There are a wide range of cognate terms used in roughly similar ways to the term church renewal. These terms include but are not limited to revitalization, reinvention, and restoration. An older term that tends to focus on the renewal of spiritual or sacramental vitality is revival. While some advocates for church renewal spend a great deal of time discussing etymological differences between these terms, the terms are highly similar at the conceptual level. Persons use these terms to indicate that something has gone wrong and that things therefore need to be set right. Alternatively, they use these terms because they believe the church is in decline or decay in one way or another and that action must be taken so that the church will flourish once again.

[edit] Church Renewal and Christianity in the Modern West

Theologians and other scholars often deploy the concept of church renewal in close connection with a wider concern about the state of Christianity in the modern West. Generally speaking, there is widespread concern that Christianity in the modern West is in serious trouble. Among other factors, low church attendance in Western Europe and the decline of mainline Protestantism in North America are often behind this concern. In both Western Europe and North America, a wide range of church renewal movements have sprung up whose primary objective is to determine the causes of the decline of Christianity in the modern West and to develop and put into practice strategies for reversing the situation. For example, dozens of renewal movements have emerged within mainline Protestant denominations in the United States.[2] Moreover, one mainline Protestant seminary is now featuring a Masters of Divinity degree with an emphasis in church renewal.[3]

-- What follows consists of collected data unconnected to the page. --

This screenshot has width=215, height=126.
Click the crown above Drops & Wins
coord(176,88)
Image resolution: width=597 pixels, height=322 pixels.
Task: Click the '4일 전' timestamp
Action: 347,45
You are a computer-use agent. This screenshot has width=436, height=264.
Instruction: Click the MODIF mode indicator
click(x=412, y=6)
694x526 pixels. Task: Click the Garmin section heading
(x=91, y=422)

[edit] Church Renewal and Christianity in the Global South

Most recently, many theologians and scholars of religion have begun to look to Christianity in the Global South for hints and suggestions concerning the renewal of the church in the modern West. There is a growing awareness that Christianity is flourishing in many countries in the Southern Hemisphere. Thus clergy and scholars alike are increasingly looking to churches in places like Africa and South America for help in the quest for the renewal of Christianity in the Northern hemisphere, most notably in the North Atlantic.[4]

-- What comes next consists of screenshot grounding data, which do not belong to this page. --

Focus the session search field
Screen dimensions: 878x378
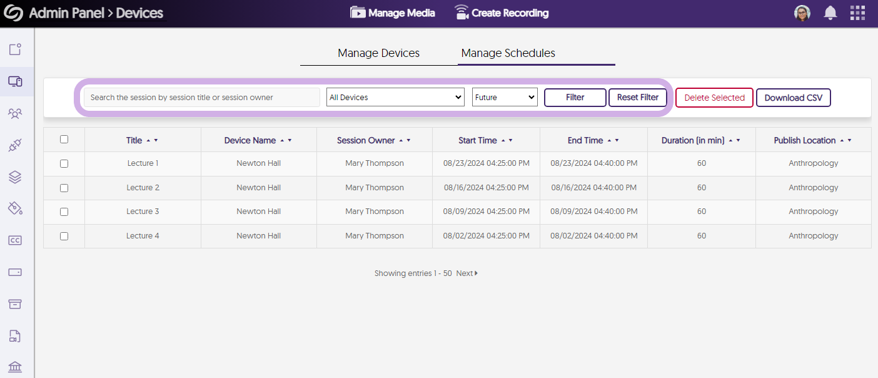coord(202,98)
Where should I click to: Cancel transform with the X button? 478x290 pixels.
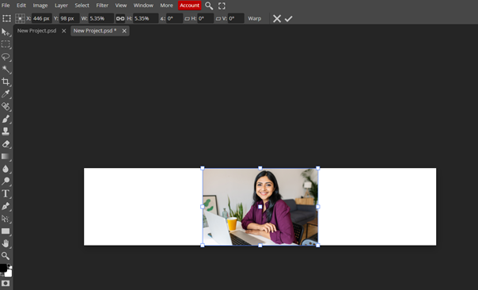pyautogui.click(x=277, y=19)
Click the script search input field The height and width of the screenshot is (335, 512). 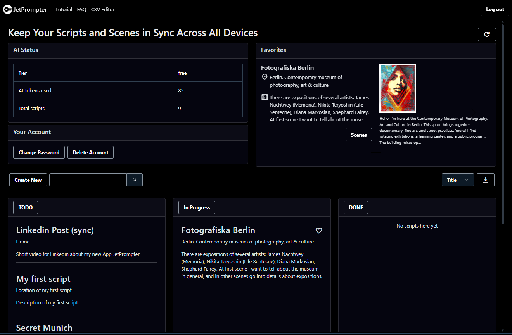click(88, 180)
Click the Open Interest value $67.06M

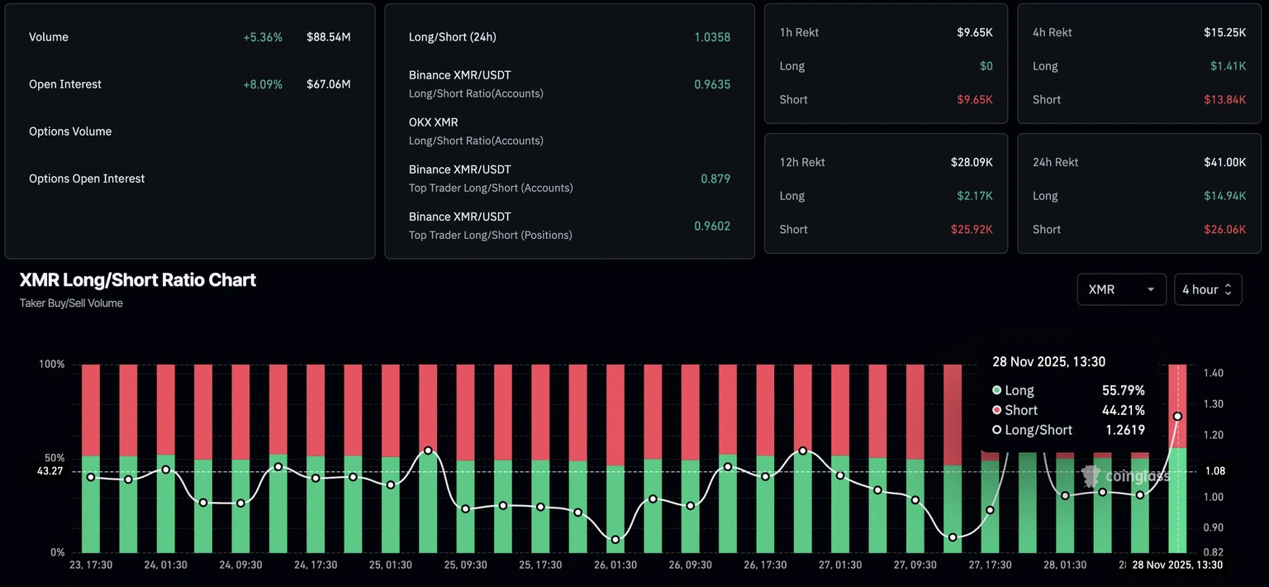[329, 84]

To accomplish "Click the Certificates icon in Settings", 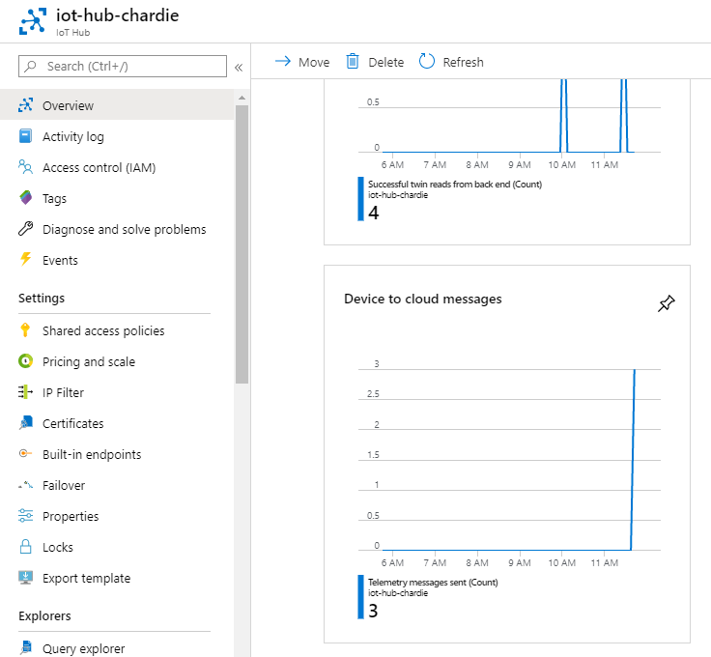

[edit] Church Renewal and Pentecostalism

While many clergy and scholars are turning to the Global South for assistance and ideas, some clergy and scholars have begun to take seriously the worldwide Pentecostal movement.[5] At this stage, it is difficult to determine the extent to which leaders of mainline Protestant churches are prepared to turn to the Pentecostal and Charismatic movements for help. By contrast, the Charismatic movement has already made significant inroads within the Roman Catholic church.[6]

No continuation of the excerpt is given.